[PLUG] hey, you really _should_ reboot after repartitioning!
Derek Loree
drl at drloree.com
Tue Dec 30 21:55:02 UTC 2003
On Tue, 2003-12-30 at 14:05, Russell Senior wrote:
> I was upgrading harddisks in my mail server last night. I used cfdisk
> and partitioned into three hda1, hda2, hda3, got the usual warning
> about rebooting, which I usually ignore without damage.
Most install programs do this too, but I have found it to be necessary
to reboot before creating any file systems on a repartitioned disk. Was
this a freshly created partition table, or was the drive already
partitioned?
> hda2 was
> intended for swap, hda3 as /aux where I was planning to plant /home.
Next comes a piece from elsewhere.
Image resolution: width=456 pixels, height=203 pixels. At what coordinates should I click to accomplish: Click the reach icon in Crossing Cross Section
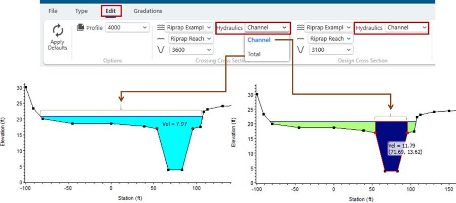coord(161,39)

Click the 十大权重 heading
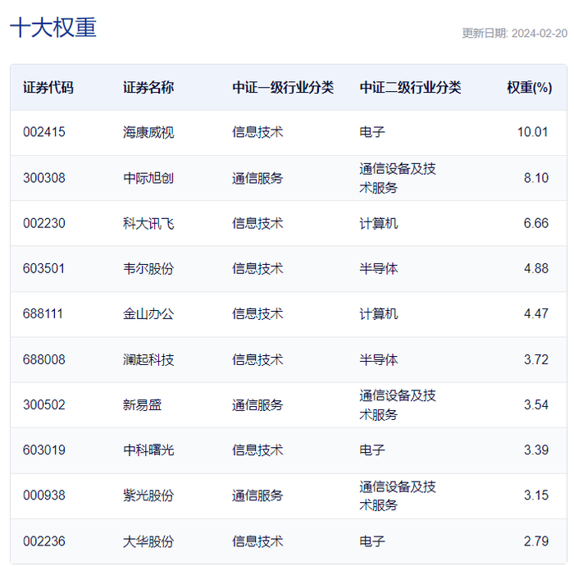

> I mke2fs'd hda3, copied a swath of home directories from hda1 to hda3.
> This seemed to go fine, so I nuked the source home from hda1. Then I
> remembered to create the swap with "mkswap /dev/hda2". I saw an
> annoyingly large swapsize (like 20gig or something I never quite
> parsed, a 2 followed by an unnerving and obviously erroneous number of
> additional digits).
Ouch, the times I've been bitten have usually been when changing from
the M$ version to the linux version.
>
> I rebooted and after a short interval discovered that I couldn't
> slogin to the machine. No home directory. Oops. The hda3 filesyste
> hadn't been mounted. Tried to mount. Toast. Luckily, I had the old
> disk intact, so it was just another copy from it to the new /home
> tree, however I did lose about an hour of mail deliveries. Checking
> /var/log/mail.log, it only amounted to a couple of messages to
> mostly-unread mailing lists and a pile of spam, so not too much
> damage.
>
> Remember the non-printing [pause] and [think] characters after "rm -rf"!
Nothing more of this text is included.